# Removable Rock n roll bed



## Frymatic (Feb 1, 2018)

Hi to all,
Looking for a removable rock n roll bed for my transit custom l2h2 minibus.
I have a Kombi (removable seats in the back) which I use for work etc. 
Many thanks...


----------



## Deleted member 56601 (Feb 1, 2018)

Hi and welcome aboard,

I think you will get more response to your question if you post it in the 'Motorhomes questions' section of the forum. 

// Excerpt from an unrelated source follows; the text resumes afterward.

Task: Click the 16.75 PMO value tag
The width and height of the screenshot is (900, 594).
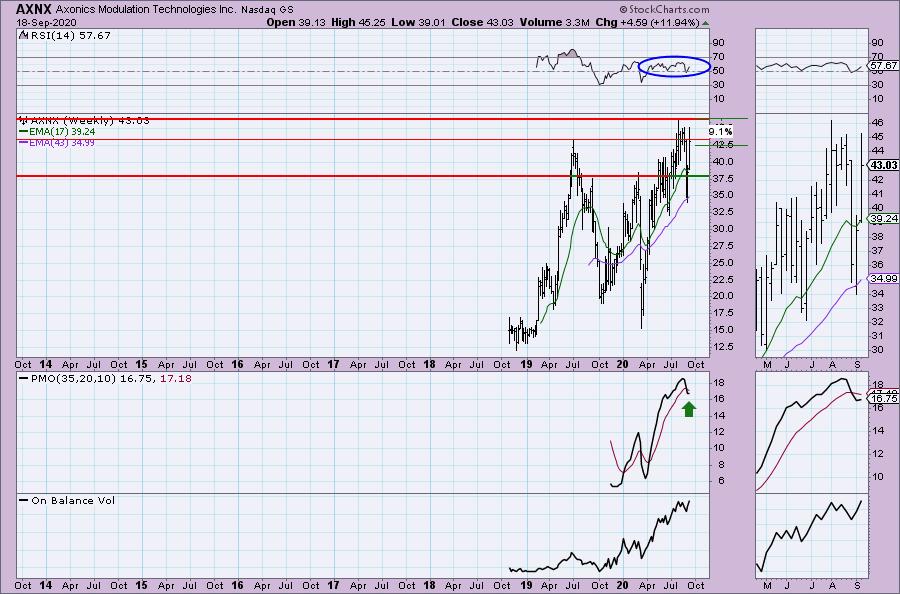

Start a new thread with your question here https://www.wildcamping.co.uk/forums/motorhome-questions-and-knowledge-base-/


----------



## RichardHelen262 (Feb 1, 2018)

If you were to fit unwin tracking down on the floor you would be able to make any rock and roll bed removable as well as been able to slide it back and forth.


----------



## Robmac (Feb 1, 2018)

Might be worth a chat with these people;

Rock N Roll Seat - Pull Test, VW, T5, Transporter, Seat/Bed, Camper, Swivel Base Seat, RIB bed, Cannon Forge

Although it is for a VW T5, is the Kombi footprint the same?


----------



## Old Git (Feb 1, 2018)

Hello enjoy :welcome::wave::wave:


----------



## phillybarbour (Feb 1, 2018)

Hi and welcome, some good answers so far.


----------